Ils ont organisé une vente aux enchères de collecte de fonds chez Hauser and Wirth à Londres, en partenariat avec Hospital Rooms. J’ai été invitée à y faire don d’une peinture en septembre dernier, et ce fut formidable d’être aux côtés de nombreux artistes talentueux qui ont également contribué. Je suis particulièrement enthousiaste à l’idée de réaliser une peinture site-specific pour une unité de santé mentale dans le Kent. Nous en sommes actuellement à la phase de planification, et l’œuvre devrait être terminée d’ici le début de l’été. Je peindrai directement sur un mur sur place, et j’ai hâte de commencer.
The Bends 60x60cm ©Orlanda Broom
Vous avez vécu au Portugal et à Londres, et êtes maintenant basée dans le Hampshire. Comment ces différents lieux ont-ils influencé votre travail ?
Chaque lieu représente une phase de ma vie. Lorsque j’ai déménagé à Londres, j’ai commencé à utiliser une palette plus lumineuse, sans doute pour compenser le contraste avec le Portugal ensoleillé ! Mes voyages plus lointains ont eu une influence plus durable, servant de source d’inspiration : les souvenirs et la nostalgie des voyages exceptionnels en dehors du quotidien, souvent embellis et idéalisés – cela m’intéresse également beaucoup.

Orlanda dans son atelier
Quels conseils donneriez-vous aux artistes qui débutent leur carrière ?
Assurez-vous d’avoir des amis artistes avec qui échanger, car le métier peut être solitaire. Soumettez vos œuvres à des concours et développez une certaine résistance face aux refus – ils ne reflètent pas forcément la qualité de votre travail. Et, que vous aimiez ou non, les réseaux sociaux peuvent être très utiles !
Que souhaitez-vous que les spectateurs retiennent de vos peintures ?

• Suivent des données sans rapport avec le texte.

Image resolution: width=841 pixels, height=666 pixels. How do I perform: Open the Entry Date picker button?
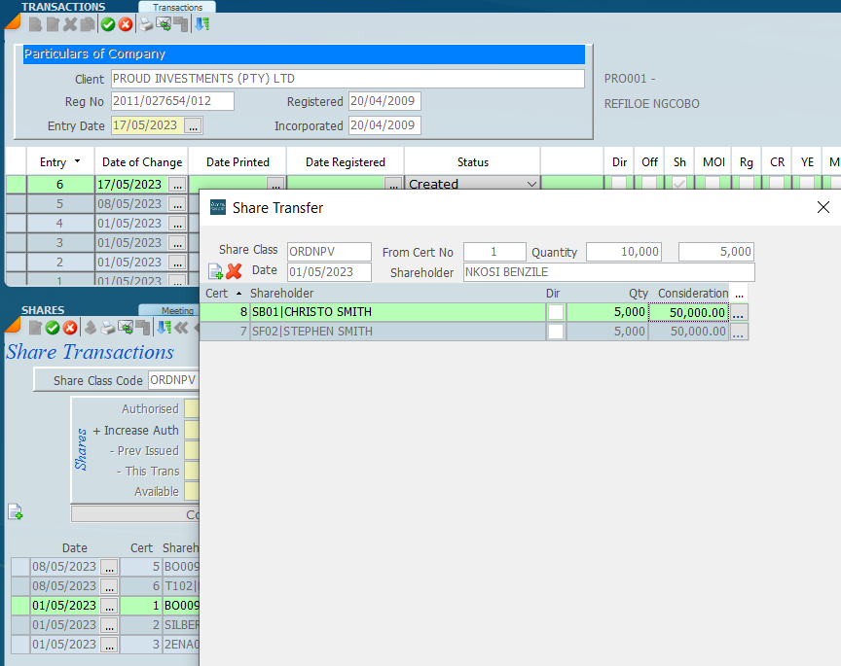point(193,125)
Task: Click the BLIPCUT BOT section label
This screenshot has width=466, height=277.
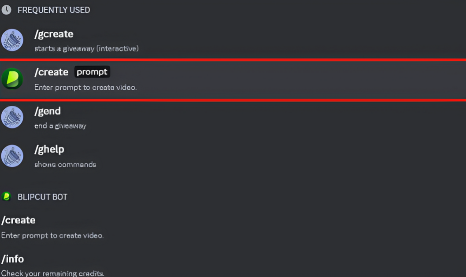Action: (41, 197)
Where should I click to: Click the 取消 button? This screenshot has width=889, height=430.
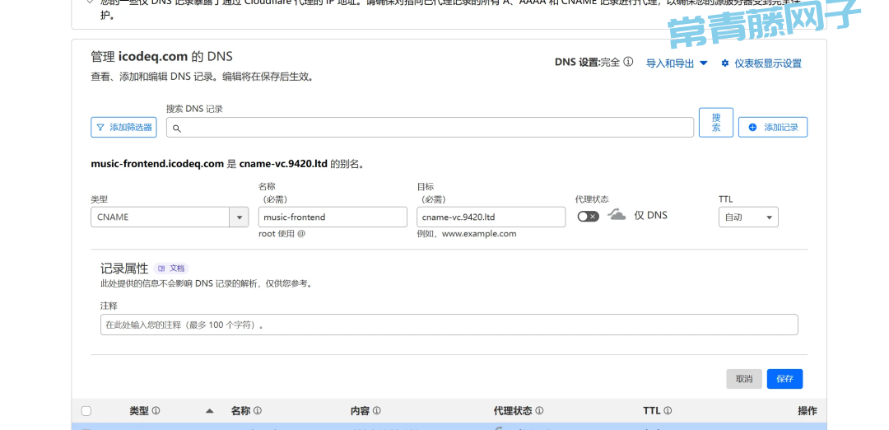click(x=744, y=379)
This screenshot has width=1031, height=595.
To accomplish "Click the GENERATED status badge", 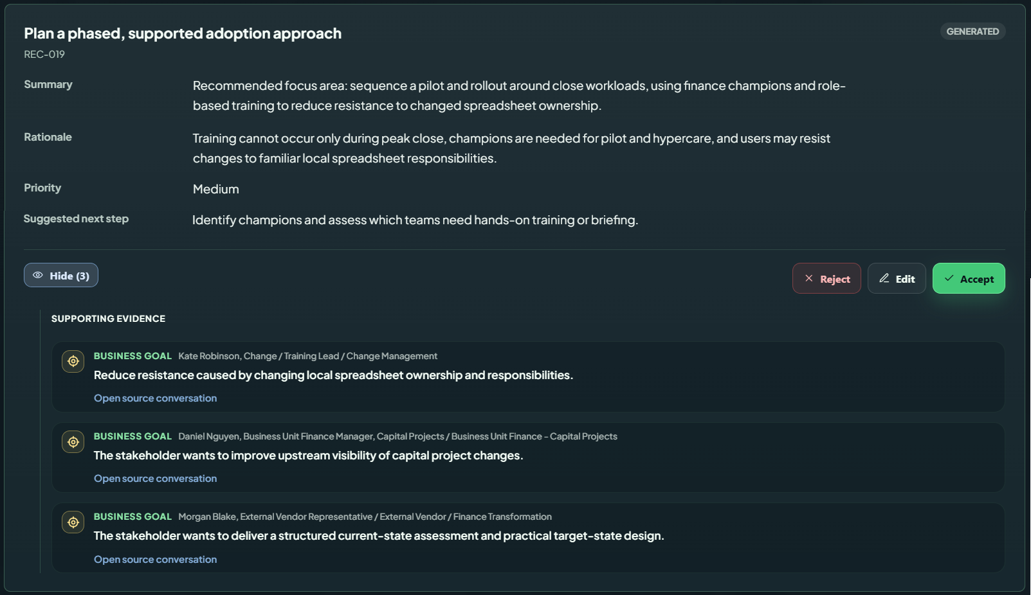I will pos(972,31).
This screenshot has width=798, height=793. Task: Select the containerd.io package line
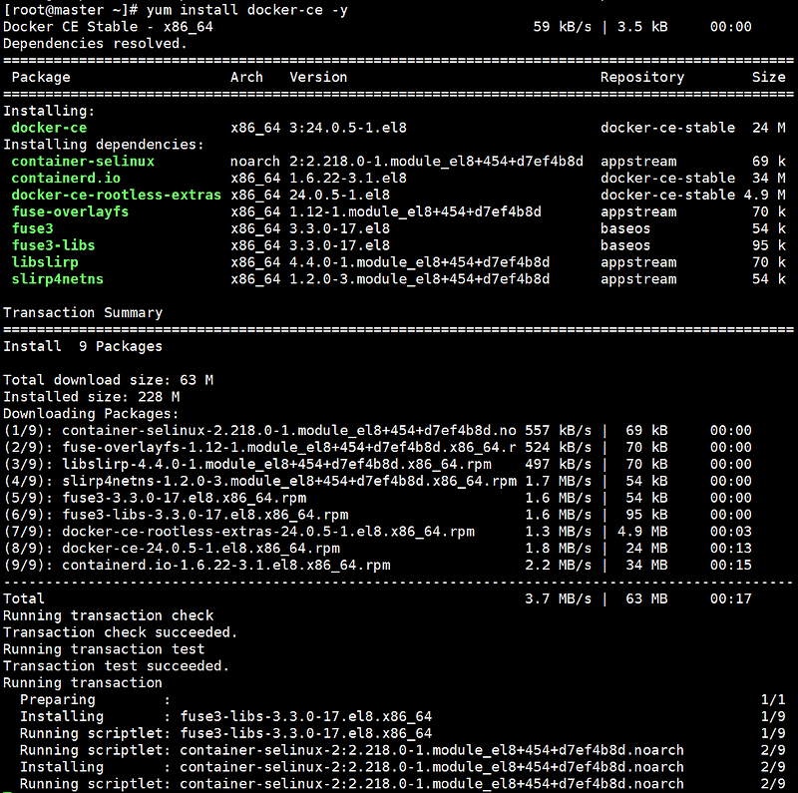66,178
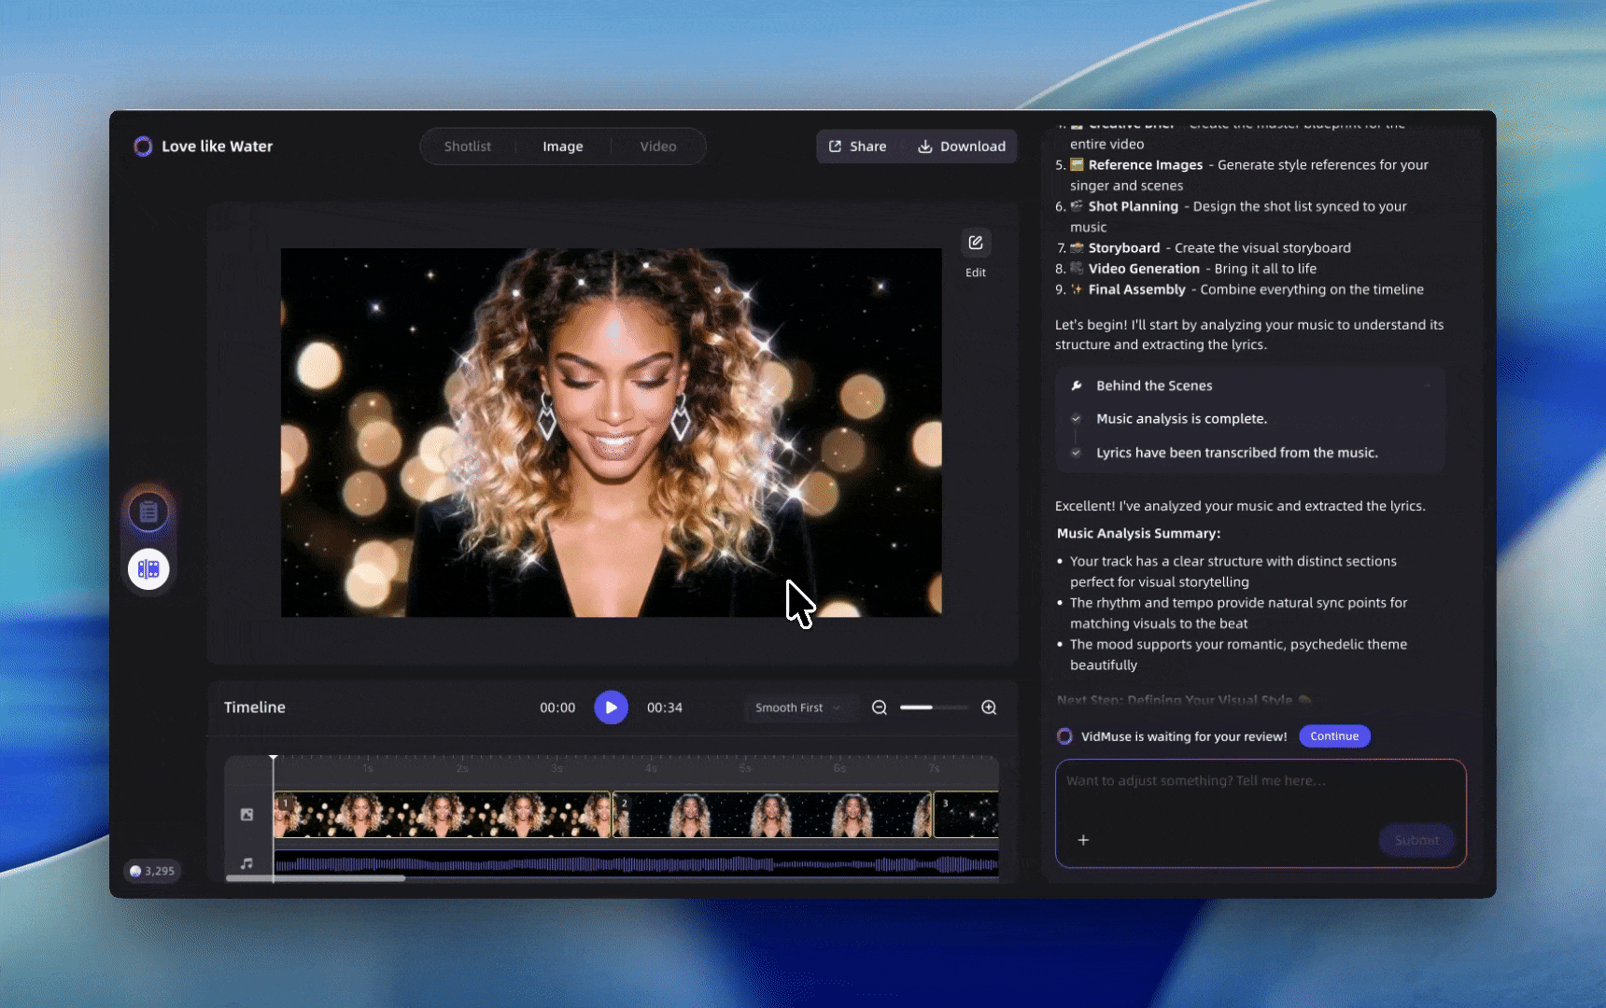Open the script list sidebar icon
The image size is (1606, 1008).
[x=148, y=511]
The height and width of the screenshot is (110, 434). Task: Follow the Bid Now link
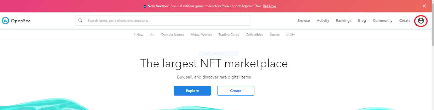click(x=269, y=6)
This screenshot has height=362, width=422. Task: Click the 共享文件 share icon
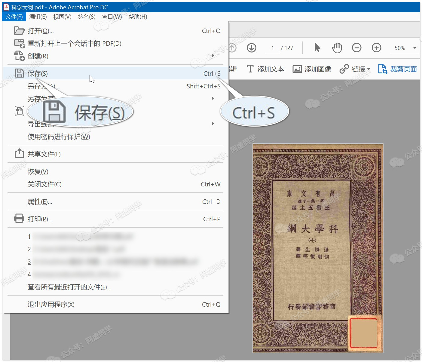tap(19, 153)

J’espère transmettre un sentiment d’émerveillement, que mon amour pour la beauté de la nature transparaisse. Je suis souvent surprise de voir à quel point une personne peut interpréter une peinture différemment d’une autre. J’aime que mes œuvres soient ouvertes à l’interprétation. Sur le plan esthétique, j’apprécie la densité et la superposition de mes paysages, qui offrent sans cesse de nouveaux détails au spectateur, donnant presque l’impression d’une croissance et d’un déploiement devant ses yeux. C’est également un moyen de susciter la curiosité sur la manière dont les peintures sont réalisées.
Toutes les images sont fournies par l’artiste.